I don’t know you could find a clearer non-silence than this passage. It goes very clearly in both directions: If you sin, you break the law, because sin is the breaking of the law. If only the first part was there, one might think that John was saying that all sin was breaking the law… and leaving open the idea that some breaking the law wasn’t sin. But the second part rules that out. It is an equivalence statement. Sin = breaking the law. The two are identical. All breaking the law (properly understood) is sin.
James 2:9
But if ye have respect to persons, ye commit sin,
and are convinced of the law as transgressors.
Here is a very specific sin: ‘having respect to persons’. And John does not fish around in the teachings of Jesus to try to condemn this sin, he says that the law convicts you. But if the law is doing convicting1 that must mean that it is still the standard. Can an obsolete law convict you?
A Question of Interpretation
Ryan’s basic hermeneutic regarding the relationship of the law to sin is this: that all of the Old Testament law is wiped out, but some of it is resurrected by the New Testament. The article I am specifically responding to here tries to defend the ‘resurrected in the New Testament’ part of this hermeneutic: trying to deal with the fact that neither the words nor the concept that ‘some is resurrected’ is found anywhere in the New Testament (and contradicted everywhere in the New Testament). But the problem is that this second part of his hermeneutic is only necessary because of his (false) interpretation involved in the first part of his hermeneutic!
Instead of saying, “I interpret the word ‘obsolete’ to mean ‘done away with and no longer valid, and then I add in the idea of being ‘repeated in the NT as a way of rescuing those things which I still believe are sins,” he merely says, “Obsolete obviously means done away with and no longer valid so I don’t need to prove my ‘everything except the parts repeated in the New Testament’ hermeneutic!’
In other words, he has two problems, and fails to see that his problematic false assumptions in the first problem lead to his enormous lack of evidence for his second problem.
Hebrews 8:10-13
For this is the covenant that I will make with the house of Israel after those days, saith the Lord;
I will put my laws into their mind, and write them in their hearts:
and I will be to them a God,
and they shall be to me a people:
And they shall not teach every man his neighbour, and every man his brother, saying, Know the Lord:
for all shall know me, from the least to the greatest.

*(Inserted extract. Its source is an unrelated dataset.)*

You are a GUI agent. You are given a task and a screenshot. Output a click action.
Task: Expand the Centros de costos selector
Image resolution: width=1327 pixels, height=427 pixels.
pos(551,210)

For I will be merciful to their unrighteousness, and their sins
and their iniquities will I remember no more.
In that he saith, A new covenant, he hath made the first old.
Now that which decayeth and waxeth old is ready to vanish away.
So let us take this passage from Hebrews, which he uses to try to say that the law is obsolete. Even the quickest glance at the context will reveal two things:
It affirms the law and
It is speaking about modalities.
A longer look will see:
In Hebrews 8:1, we see that the passage is talking about the Old Testament priesthood and in chapter 9, we see it talking about the various temple sacrifices.
Let’s take these one at a time:
Jeremiah 31:33-34
But this shall be the covenant that I will make with the house of Israel; After those days, saith the LORD,
I will put my law in their inward parts,
and write it in their hearts;
and will be their God, and they shall be my people.
And they shall teach no more every man his neighbour, and every man his brother, saying, Know the LORD: for they shall all know me, from the least of them unto the greatest of them, saith the LORD:
for I will forgive their iniquity, and I will remember their sin no more.
Hebrews 8:10, in a book written to the Hebrew Christians at a time long before the New Testament cannon had been recognized, and in a quote from the Old Testament, which was thus written before any New Testament had even be written, says that in this new covenant God will… “put my laws into their mind.” God does not say “I will make new laws and put then in their mind’” still less does He say, “I will have New Testament writers write books and if something from the Law is repeated there, then I will put that into their minds.” He says, of the Law, of the Torah,2 “I will write in in their hearts’. That is the New Covenant: The Torah written in our hearts. It would be hard to find a clearer affirmation of the OT Law than that.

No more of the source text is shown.